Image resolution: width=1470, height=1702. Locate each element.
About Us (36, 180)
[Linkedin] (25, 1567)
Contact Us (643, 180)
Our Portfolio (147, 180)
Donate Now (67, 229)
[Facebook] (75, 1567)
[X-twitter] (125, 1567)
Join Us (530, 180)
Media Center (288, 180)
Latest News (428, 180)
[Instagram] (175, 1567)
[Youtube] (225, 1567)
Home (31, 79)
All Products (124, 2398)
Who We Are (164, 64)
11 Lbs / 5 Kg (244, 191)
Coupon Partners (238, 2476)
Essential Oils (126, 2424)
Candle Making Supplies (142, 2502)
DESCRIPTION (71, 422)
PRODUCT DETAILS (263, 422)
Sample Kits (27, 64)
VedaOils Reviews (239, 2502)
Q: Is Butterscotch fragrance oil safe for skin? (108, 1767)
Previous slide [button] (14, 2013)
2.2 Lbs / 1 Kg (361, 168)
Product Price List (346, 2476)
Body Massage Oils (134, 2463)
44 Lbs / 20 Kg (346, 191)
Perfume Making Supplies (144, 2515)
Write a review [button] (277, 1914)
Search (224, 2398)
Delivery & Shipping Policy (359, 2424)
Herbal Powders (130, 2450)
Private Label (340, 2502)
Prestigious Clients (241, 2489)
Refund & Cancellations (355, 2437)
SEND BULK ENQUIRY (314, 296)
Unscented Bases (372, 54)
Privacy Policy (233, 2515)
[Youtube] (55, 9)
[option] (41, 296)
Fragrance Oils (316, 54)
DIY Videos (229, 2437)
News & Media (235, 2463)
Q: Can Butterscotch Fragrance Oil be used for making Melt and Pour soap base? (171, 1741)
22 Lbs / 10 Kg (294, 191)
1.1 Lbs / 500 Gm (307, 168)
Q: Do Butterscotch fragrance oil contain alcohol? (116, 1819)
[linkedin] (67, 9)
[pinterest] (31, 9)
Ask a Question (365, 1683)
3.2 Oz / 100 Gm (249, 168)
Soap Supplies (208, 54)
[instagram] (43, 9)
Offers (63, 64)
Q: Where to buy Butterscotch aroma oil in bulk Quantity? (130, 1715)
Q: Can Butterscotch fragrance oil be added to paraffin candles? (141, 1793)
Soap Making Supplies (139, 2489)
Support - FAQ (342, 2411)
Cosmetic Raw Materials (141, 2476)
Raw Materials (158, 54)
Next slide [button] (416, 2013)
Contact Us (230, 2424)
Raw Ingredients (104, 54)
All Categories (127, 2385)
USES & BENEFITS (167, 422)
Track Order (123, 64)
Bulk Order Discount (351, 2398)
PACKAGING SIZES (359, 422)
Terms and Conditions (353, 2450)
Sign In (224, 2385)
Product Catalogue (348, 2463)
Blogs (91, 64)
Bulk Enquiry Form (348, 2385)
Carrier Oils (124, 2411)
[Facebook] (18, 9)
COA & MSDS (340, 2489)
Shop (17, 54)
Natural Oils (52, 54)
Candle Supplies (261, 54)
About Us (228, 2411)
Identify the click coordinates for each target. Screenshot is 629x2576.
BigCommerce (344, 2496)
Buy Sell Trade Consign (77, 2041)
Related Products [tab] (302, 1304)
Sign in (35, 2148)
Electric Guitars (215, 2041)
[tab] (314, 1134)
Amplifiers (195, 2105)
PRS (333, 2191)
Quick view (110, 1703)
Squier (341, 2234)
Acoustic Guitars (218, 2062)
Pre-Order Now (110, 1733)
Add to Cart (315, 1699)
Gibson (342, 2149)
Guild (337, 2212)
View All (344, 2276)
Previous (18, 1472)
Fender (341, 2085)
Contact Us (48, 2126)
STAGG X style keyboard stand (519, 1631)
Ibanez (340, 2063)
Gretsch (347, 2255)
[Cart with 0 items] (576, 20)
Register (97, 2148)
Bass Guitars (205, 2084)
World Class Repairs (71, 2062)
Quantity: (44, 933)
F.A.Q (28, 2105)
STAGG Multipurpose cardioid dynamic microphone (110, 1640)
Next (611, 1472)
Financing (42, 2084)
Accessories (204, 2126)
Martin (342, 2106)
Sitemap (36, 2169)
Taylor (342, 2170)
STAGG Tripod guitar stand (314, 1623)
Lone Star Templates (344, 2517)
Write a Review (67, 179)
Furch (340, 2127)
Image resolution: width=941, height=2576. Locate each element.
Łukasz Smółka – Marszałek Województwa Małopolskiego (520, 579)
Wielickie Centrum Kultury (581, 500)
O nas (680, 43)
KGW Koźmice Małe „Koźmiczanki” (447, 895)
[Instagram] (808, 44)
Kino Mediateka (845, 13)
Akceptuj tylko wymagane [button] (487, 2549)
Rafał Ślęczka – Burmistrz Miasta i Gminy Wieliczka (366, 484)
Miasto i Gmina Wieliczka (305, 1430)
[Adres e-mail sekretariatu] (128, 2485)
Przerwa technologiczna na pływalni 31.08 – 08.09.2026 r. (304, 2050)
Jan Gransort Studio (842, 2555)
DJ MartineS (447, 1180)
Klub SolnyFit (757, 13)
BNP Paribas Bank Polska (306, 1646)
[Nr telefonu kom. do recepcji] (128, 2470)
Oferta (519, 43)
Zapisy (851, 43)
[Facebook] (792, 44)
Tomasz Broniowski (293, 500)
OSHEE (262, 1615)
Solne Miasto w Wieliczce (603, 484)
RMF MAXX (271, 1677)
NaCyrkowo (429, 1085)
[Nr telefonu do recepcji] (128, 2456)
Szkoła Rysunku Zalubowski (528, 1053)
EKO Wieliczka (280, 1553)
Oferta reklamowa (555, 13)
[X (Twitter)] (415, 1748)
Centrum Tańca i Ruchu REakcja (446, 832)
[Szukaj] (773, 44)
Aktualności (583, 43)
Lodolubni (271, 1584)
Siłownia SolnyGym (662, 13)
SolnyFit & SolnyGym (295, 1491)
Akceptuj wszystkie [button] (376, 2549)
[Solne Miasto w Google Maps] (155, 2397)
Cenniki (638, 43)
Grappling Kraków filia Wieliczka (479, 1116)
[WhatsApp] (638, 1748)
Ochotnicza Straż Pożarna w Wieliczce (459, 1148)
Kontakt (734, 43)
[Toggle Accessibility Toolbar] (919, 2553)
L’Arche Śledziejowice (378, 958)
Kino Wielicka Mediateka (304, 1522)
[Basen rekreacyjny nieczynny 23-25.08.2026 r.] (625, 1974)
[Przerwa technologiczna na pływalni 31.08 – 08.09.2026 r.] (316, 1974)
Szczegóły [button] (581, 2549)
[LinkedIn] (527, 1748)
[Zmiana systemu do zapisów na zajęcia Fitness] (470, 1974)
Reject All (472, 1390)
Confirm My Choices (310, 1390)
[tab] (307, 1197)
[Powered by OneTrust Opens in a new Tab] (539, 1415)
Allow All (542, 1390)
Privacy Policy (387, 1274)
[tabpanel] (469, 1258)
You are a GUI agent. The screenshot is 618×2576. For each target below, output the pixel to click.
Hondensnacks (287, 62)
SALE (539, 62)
- - - - -
--- Task to complete ---
Return each line of the records above in which the word "Przerwa" occurs.

--- Response to the task ---
Przerwa technologiczna na pływalni 31.08 – 08.09.2026 r. (304, 2050)
[Przerwa technologiczna na pływalni 31.08 – 08.09.2026 r.] (316, 1974)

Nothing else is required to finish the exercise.